The cpu, around the equivalent of a 1Ghz Celeron maybe with a physics accelerator strapped on. (except for more general purpose than the physics accelerator, but you can't compare 1 to 1, cell is designed for a completely different purpose than a pc cpu and their strengths are entirely different)

An old article on this site showed that both PS3 and xbox360 would have been better off using an AMD or Intel CPU. Cell and xbox360 CPU is an in of order processor and is inherently slower. They are also much is harder to program and do not have current instruction sets such as SSE.

I think that article may have been on anandtech, or perhaps arstechnica. The one on anandtech was pulled.
Anyhow, for the things that you'd use SSE for, I bet the xbox 360 and Cell cpus would beast a PC. However, 99.5% of game code in current games isn't SSE.

If the 3 core power pc chip the xbox 360 has is anything like a G5 then you are talking about a pretty powerful chip there.

The G5 is generally weaker than a Pentium 4 or Athlon 64 (except in very specific tasks, generally ones not related to gaming), each core of the x360 cpu is notably weaker than a g5, except in those tasks a g5 did comparatively well in which weren't gaming related.

So anyhow, when PS3 comes out, it will have a gpu that is mid range to upper mid range, a cpu that probably costs as much to produce as the top end pc cpus (though those $1000 fx and extreme edition chips cost nowhere near that much, considering a $300 cpu overclocked can usually match them), a paltry amount of memory (512MB), a very small harddrive, and very limited input/output ports.
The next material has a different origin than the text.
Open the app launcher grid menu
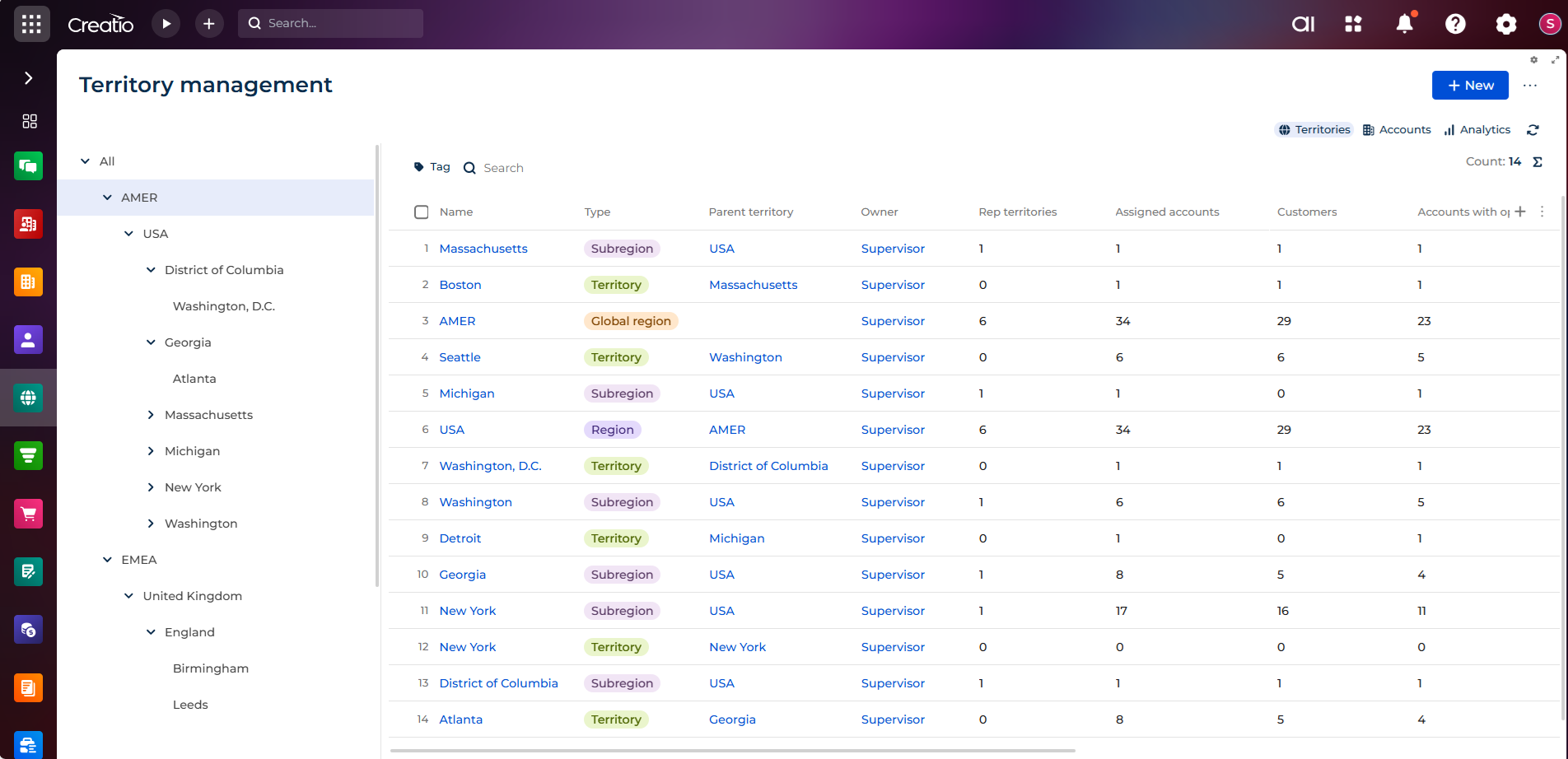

The $600 PS3 is probably the equivalent of a $700 or $800 PC. Oh wait, forgot the blue-ray drive, so yeah, that would bring it up to about a $1000 PC. Of course, then Sony will charge you an arm and a leg for any upgrades in functionality, like extra controllers, larger harddrives, memory ports, wifi internet. (though the premium version has the last two)


#1 the cpu isnt the equivilent of a 1 ghz celeron.
#2 Im not sure where you got your information about the G5. The G5 is more powerful than any p4 and is clock for clock as fast as an amd 64 on average. You cant compare gaming performance do to a different platform and video cards and the fact that most games on macs werent designed to ever be played on a mac.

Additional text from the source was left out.